El editorial de Antonio José Candel en esRadio


La afición se gana y se construye en plazas como la de Huesca. En plazas como las de Cieza, Abarán, Cehegín… y para eso es imprescindible que podamos seguir hablando del toro como ser inspirador de respeto, de congoja, de miedo
Antonio José Candel / Foto: www.radiohuesca.com

Quizá a estas alturas del debate no debería de sorprendernos, pero no por ello debemos seguir con los ojos cerrados. O, como mínimo, entreabiertos. No puede negarse bajo ningún concepto la trascendencia de las últimas noticias que nos sitúan ante una flagrante derrota: la derrota en la que nos sume la manipulación y, por tanto, la pérdida de valor de cuanto sucede en una plaza de toros.

A pesar de ser la realidad del afeitado uno de los secretos a voces que más vapulean a la viabilidad de un espectáculo íntegro, hemos conocido que la ganadería salmantina de El Vellosino podría enfrentarse a una multa que oscilaría los 50 mil euros por manipular las astas de los seis toros que presentó el pasado mes de agosto en la Feria de Huesca para un mano a mano entre los diestros Enrique Ponce y 'El Juli'.

Dos toreros, dos de los líderes incuestionables del escalafón, que este fin de semana sin embargo han vuelto a situarse en el ojo del huracán tras lidiar en Manizales una corrida duramente criticada con el hierro de Ernesto Gutiérrez Arango.

Dos acontecimientos que ensombrecen la más que digna, loable y estoica labor que sigue desarrollando la Fundación del Toro de Lidia. Uno de sus últimos éxitos: conseguir que por segunda vez un fallo judicial anule la prohibición del Ayuntamiento de Villena de organizar festejos taurinos en la localidad.

¿Por qué enfrento estas dos circunstancias? Pues muy sencillo. Miren: la afición del mundo del toro siempre ha destacado por ser una romántica. Por ser una afición a la que siempre la ha movido la ilusión. Estas premisas hoy están más mermadas que nunca. Penden de un hilo más fino del que nos empeñamos en valorar. Está en la mano de todos seguir apoyando la labor de la Fundación que ha demostrado estar del lado de todos los taurinos, pero también debemos de ahondar en el respeto que debemos de profesar de cara a ese espectáculo íntegro por el que paga ese ilusionado y romántico aficionado.

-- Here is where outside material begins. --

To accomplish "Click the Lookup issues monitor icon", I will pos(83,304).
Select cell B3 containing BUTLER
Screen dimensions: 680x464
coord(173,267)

Debemos de devolverle la credibilidad a todas las ferias. Y a todas las plazas. Sin desigualdad, sin excepción. La afición se gana y se construye en plazas como la de Huesca. En plazas como las de Cieza, Abarán, Cehegín… y para eso es imprescindible que podamos seguir hablando del toro como ser inspirador de respeto, de congoja, de miedo. No lo olvidemos. Es elemental. No obviemos esa realidad.